▶ ИСХОДНЫЙ ТЕКСТ
Но все же выпустили! Свершилось чудо. Видимо, кто-то там, на небесах, решил, что с Ахматовой достаточно страданий, можно напоследок побаловать немного. Как жаль, что только напоследок. И как хорошо, что хоть напоследок…
Жюри ежегодно присуждаемой в Италии премии Таормины в 1964 году собралось дать эту премию советской поэтессе Анне Ахматовой. Не отпустить Ахматову в Италию было можно, при желании возможно все, но это бы только подтвердило слухи о ее преследовании в Советском Союзе. «Принимая во внимание все это, а также то, что наше положительное отношение к присуждению ей итальянской премии больно ударит по рукам иностранных клеветников, было бы полезно не препятствовать принятию Ахматовой этой премии, разрешить ей, когда позволит здоровье, съездить в Италию для получения этой премии сроком на 2 недели (в сентябре-октябре текущего года) и опубликовать в «Литературной газете» и «Литературной России» информацию о присуждении премии», – писал в ЦК КПСС секретарь Союза писателей Алексей Сурков.
Со скрипом, но отпустили, причем не одну, а с Ириной Пуниной, Ахматова по состоянию здоровья не могла путешествовать без сопровождающего. Так же с ними ехали официальные лица – Алексей Сурков и Георгий Брейтбурд, переводчик и литературовед. Выехали 1 декабря с Белорусского вокзала, утром 4-го прибыли в Рим. «Встречать Ахматову пришла целая толпа литераторов, корреспондентов, фотографов, журналистов… – вспоминала Ирина Пунина. – Анна Андреевна стояла в дверях вагона, приветливо улыбаясь. Встречающие здоровались с ней, задавали вопросы, радовались…» [241]
Ахматову повсюду встречали тепло. В Таормине, по выражению Пуниной, она стала «центром внимания» всех участников конгресса, «главной героиней торжества».
Раневская в марте 1965 года писала своим друзьям, актеру Эрасту Гарину и его жене Хесе Локшиной: «Была у меня с ночевкой Анна Ахматова. С упоением говорила о Риме, который, по ее словам, создал одновременно и Бог и сатана. Она пресытилась славой, ее там очень возносили и за статью о Модильяни денег не заплатили, как обещали. Премию в миллион лир она истратила на подарки друзьям, и хоть я числюсь другом – ни хрена не получила: она считает, что мне уже ничего не надо, и, возможно, права. Скоро поедет за шапочкой с кисточкой и пальтишком средневековым, – я запамятовала, как зовется этот наряд. У нее теперь будет звание. Это единственная женщина из писательского мира будет в таком звании. Рада за нее. Попрошу у нее напрокат шапочку и приду к вам в гости»[242].

▶ ЗАДАНИЕ A
Ответьте на вопросы по фрагменту об Ахматовой:
(i) С какого вокзала выехали Ахматова и ее спутники?
(ii) Кто писал в ЦК КПСС о том, чтобы не препятствовать принятию Ахматовой премии?
(iii) На что Ахматова истратила премию в миллион лир?

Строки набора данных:
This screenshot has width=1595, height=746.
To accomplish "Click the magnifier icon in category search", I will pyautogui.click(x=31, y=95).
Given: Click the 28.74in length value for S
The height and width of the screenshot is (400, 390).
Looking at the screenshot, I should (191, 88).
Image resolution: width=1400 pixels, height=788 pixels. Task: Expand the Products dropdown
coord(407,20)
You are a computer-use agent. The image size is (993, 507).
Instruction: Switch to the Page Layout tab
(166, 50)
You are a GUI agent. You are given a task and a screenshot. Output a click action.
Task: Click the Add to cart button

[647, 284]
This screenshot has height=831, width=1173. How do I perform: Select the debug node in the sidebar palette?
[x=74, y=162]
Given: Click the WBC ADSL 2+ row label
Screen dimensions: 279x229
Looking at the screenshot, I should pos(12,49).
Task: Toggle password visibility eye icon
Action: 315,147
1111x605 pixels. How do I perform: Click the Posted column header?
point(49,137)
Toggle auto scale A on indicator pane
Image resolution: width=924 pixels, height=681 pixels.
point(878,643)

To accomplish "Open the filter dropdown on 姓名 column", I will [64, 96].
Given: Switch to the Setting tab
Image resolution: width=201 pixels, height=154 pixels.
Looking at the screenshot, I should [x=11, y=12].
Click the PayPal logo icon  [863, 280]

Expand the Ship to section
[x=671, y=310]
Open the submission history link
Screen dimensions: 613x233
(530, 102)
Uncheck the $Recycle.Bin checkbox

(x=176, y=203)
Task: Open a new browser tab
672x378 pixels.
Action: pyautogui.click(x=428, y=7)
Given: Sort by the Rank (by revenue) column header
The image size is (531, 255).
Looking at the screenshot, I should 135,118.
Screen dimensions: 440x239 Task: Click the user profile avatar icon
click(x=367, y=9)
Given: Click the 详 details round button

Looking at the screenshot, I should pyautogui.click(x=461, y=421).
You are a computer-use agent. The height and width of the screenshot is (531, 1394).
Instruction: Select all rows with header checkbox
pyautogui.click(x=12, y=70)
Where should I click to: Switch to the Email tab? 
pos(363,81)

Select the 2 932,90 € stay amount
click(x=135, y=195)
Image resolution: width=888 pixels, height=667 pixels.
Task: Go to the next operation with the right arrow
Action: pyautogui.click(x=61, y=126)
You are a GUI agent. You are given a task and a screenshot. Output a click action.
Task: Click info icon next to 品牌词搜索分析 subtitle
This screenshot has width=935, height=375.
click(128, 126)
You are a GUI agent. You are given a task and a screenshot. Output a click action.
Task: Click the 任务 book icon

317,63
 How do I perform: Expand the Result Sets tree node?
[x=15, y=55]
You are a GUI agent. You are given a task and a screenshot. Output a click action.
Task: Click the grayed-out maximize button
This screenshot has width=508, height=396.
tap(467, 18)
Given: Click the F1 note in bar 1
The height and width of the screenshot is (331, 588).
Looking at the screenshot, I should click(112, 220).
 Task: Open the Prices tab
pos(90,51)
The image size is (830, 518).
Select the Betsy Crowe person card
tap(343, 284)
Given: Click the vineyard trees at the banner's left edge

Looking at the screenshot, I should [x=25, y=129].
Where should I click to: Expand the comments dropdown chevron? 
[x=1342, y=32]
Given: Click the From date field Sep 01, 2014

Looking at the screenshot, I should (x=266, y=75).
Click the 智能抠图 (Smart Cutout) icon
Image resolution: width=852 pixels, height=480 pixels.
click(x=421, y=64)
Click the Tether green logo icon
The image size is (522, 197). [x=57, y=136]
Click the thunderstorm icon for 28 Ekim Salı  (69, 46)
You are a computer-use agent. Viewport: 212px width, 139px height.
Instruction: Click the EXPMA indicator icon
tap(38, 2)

▶ ЗАДАНИЕ B
Перепишите без изменений строки набора данных: все, что идет от строки, содержащей «1111x605 pixels. How», вниз до строки, содержащей «tap(343, 284)», включая обе эти строки.

▶ ОТВЕТ A
(i) С Белорусского вокзала.
(ii) Секретарь Союза писателей Алексей Сурков.
(iii) На подарки друзьям.

▶ ОТВЕТ B
1111x605 pixels. How do I perform: Click the Posted column header?
point(49,137)
Toggle auto scale A on indicator pane
Image resolution: width=924 pixels, height=681 pixels.
point(878,643)

To accomplish "Open the filter dropdown on 姓名 column", I will [64, 96].
Given: Switch to the Setting tab
Image resolution: width=201 pixels, height=154 pixels.
Looking at the screenshot, I should [x=11, y=12].
Click the PayPal logo icon  [863, 280]

Expand the Ship to section
[x=671, y=310]
Open the submission history link
Screen dimensions: 613x233
(530, 102)
Uncheck the $Recycle.Bin checkbox

(x=176, y=203)
Task: Open a new browser tab
672x378 pixels.
Action: pyautogui.click(x=428, y=7)
Given: Sort by the Rank (by revenue) column header
The image size is (531, 255).
Looking at the screenshot, I should 135,118.
Screen dimensions: 440x239 Task: Click the user profile avatar icon
click(x=367, y=9)
Given: Click the 详 details round button

Looking at the screenshot, I should pyautogui.click(x=461, y=421).
You are a computer-use agent. The height and width of the screenshot is (531, 1394).
Instruction: Select all rows with header checkbox
pyautogui.click(x=12, y=70)
Where should I click to: Switch to the Email tab? 
pos(363,81)

Select the 2 932,90 € stay amount
click(x=135, y=195)
Image resolution: width=888 pixels, height=667 pixels.
Task: Go to the next operation with the right arrow
Action: pyautogui.click(x=61, y=126)
You are a GUI agent. You are given a task and a screenshot. Output a click action.
Task: Click info icon next to 品牌词搜索分析 subtitle
This screenshot has width=935, height=375.
click(128, 126)
You are a GUI agent. You are given a task and a screenshot. Output a click action.
Task: Click the 任务 book icon

317,63
 How do I perform: Expand the Result Sets tree node?
[x=15, y=55]
You are a GUI agent. You are given a task and a screenshot. Output a click action.
Task: Click the grayed-out maximize button
This screenshot has width=508, height=396.
tap(467, 18)
Given: Click the F1 note in bar 1
The height and width of the screenshot is (331, 588).
Looking at the screenshot, I should click(112, 220).
 Task: Open the Prices tab
pos(90,51)
The image size is (830, 518).
Select the Betsy Crowe person card
tap(343, 284)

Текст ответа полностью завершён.